Experimental Design
- Avoid confounding biological and batch effects (Figure 17.1)
- Multiple conditions should be captured on the same chip if possible
- Perform multiple replicates of each condition where replicates of different conditions should be performed together if possible
- Statistics cannot correct a completely confounded experiment!
- Unique molecular identifiers
- Greatly reduce noise in data
- May reduce gene detection rates (unclear if it is UMIs or other protocol differences)
- Lose splicing information
- Use longer UMIs (~10bp)
- Correct for sequencing errors in UMIs using UMI-tools
- Spike-ins
- Useful for quality control
- May be useful for normalizing read counts
- Can be used to approximate cell-size/RNA content (if relevant to biological question)
- Often exhibit higher noise than endogenous genes (pipetting errors, mixture quality)

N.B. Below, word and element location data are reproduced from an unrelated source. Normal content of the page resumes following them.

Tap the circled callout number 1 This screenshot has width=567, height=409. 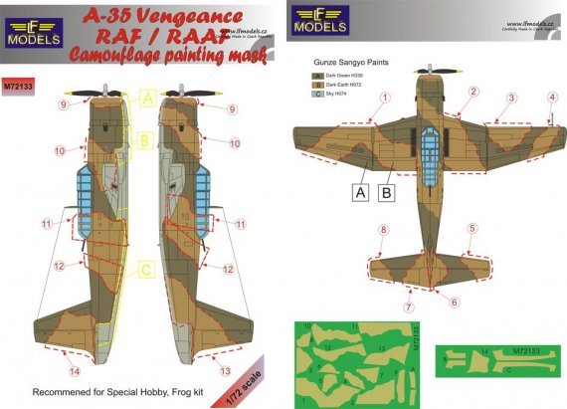click(x=385, y=98)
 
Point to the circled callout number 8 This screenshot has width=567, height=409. click(x=383, y=231)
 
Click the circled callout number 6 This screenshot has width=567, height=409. click(x=455, y=303)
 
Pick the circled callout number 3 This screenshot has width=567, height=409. click(x=510, y=98)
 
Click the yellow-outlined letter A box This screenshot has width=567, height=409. click(x=145, y=98)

- Requires more sequencing to get enough endogenous reads per cell
- Cell number vs Read depth
- Gene detection plateaus starting from 1 million reads per cell
- Transcription factor detection (regulatory networks) require high read depth and most sensitive protocols (i.e. Fluidigm C1)
- Cell clustering & cell-type identification benefits from large number of cells and doesn’t requireas high sequencing depth (~100,000 reads per cell).